[Saved entries]

------------------------------------------------------------------------

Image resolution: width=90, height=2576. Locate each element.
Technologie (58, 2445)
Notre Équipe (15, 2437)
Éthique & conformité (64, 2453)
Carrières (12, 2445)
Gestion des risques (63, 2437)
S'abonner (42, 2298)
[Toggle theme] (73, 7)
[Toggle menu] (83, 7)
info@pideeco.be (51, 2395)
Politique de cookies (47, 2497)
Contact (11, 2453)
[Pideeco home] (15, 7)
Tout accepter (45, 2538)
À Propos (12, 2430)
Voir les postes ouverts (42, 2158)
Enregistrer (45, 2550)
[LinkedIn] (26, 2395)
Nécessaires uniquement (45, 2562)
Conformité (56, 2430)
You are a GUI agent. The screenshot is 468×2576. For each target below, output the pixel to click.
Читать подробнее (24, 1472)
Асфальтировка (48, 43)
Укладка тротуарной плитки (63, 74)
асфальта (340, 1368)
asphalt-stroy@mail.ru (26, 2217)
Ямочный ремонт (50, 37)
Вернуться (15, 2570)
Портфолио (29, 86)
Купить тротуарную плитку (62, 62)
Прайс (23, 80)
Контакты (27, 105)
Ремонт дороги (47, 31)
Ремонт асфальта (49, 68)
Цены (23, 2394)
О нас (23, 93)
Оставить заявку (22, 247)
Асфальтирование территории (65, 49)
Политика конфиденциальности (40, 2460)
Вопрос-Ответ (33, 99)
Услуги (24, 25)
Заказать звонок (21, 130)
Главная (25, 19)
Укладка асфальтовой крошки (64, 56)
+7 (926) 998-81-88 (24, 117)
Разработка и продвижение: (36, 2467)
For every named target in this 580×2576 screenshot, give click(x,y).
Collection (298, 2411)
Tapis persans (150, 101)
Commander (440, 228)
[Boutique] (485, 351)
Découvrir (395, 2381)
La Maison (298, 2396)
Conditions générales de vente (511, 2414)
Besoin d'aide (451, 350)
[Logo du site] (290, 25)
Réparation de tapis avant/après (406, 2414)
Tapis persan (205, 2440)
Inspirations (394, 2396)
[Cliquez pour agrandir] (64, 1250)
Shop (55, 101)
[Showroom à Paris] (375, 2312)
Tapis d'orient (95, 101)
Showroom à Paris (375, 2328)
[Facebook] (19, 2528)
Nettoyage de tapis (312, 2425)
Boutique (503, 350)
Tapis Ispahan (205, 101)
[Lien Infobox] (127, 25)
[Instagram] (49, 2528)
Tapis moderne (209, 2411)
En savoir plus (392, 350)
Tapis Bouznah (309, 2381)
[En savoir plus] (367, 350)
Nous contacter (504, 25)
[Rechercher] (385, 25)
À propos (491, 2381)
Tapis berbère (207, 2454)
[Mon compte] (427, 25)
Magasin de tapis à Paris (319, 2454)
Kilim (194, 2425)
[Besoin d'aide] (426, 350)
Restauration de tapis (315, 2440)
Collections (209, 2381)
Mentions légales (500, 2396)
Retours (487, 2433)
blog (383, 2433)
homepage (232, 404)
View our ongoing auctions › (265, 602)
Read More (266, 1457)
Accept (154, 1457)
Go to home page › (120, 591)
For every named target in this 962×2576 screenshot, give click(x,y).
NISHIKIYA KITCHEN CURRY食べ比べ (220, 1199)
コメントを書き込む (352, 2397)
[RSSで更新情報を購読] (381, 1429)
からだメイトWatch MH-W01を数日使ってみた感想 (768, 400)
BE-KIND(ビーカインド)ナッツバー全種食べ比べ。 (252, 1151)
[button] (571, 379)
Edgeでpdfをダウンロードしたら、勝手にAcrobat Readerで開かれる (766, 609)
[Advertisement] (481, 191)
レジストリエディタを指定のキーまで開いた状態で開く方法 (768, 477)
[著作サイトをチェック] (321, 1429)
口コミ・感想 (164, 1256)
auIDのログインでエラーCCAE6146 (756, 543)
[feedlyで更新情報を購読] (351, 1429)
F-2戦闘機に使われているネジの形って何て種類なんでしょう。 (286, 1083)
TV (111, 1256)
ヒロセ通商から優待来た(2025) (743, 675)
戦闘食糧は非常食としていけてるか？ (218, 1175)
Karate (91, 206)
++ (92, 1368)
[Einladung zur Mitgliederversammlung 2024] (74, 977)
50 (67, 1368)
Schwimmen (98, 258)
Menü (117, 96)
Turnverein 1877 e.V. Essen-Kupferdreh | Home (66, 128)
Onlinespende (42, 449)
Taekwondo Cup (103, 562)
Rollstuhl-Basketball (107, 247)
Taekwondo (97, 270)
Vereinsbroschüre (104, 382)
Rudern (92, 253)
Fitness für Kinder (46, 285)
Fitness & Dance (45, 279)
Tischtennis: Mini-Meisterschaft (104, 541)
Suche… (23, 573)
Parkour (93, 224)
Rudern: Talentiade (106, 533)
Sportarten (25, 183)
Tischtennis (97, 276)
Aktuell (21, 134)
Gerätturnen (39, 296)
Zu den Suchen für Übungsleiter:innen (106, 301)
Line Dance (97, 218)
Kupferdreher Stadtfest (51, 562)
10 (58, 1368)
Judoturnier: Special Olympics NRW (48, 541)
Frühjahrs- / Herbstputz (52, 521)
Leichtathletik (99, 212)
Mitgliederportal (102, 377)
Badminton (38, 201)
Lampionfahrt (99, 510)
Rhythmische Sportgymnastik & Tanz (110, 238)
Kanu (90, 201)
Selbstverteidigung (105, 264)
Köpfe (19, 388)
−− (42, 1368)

------------------------------------------------------------------------

■ About this exercise
How many lines of these entries hold the string "target"? Answer with the number alone.

■ Result
3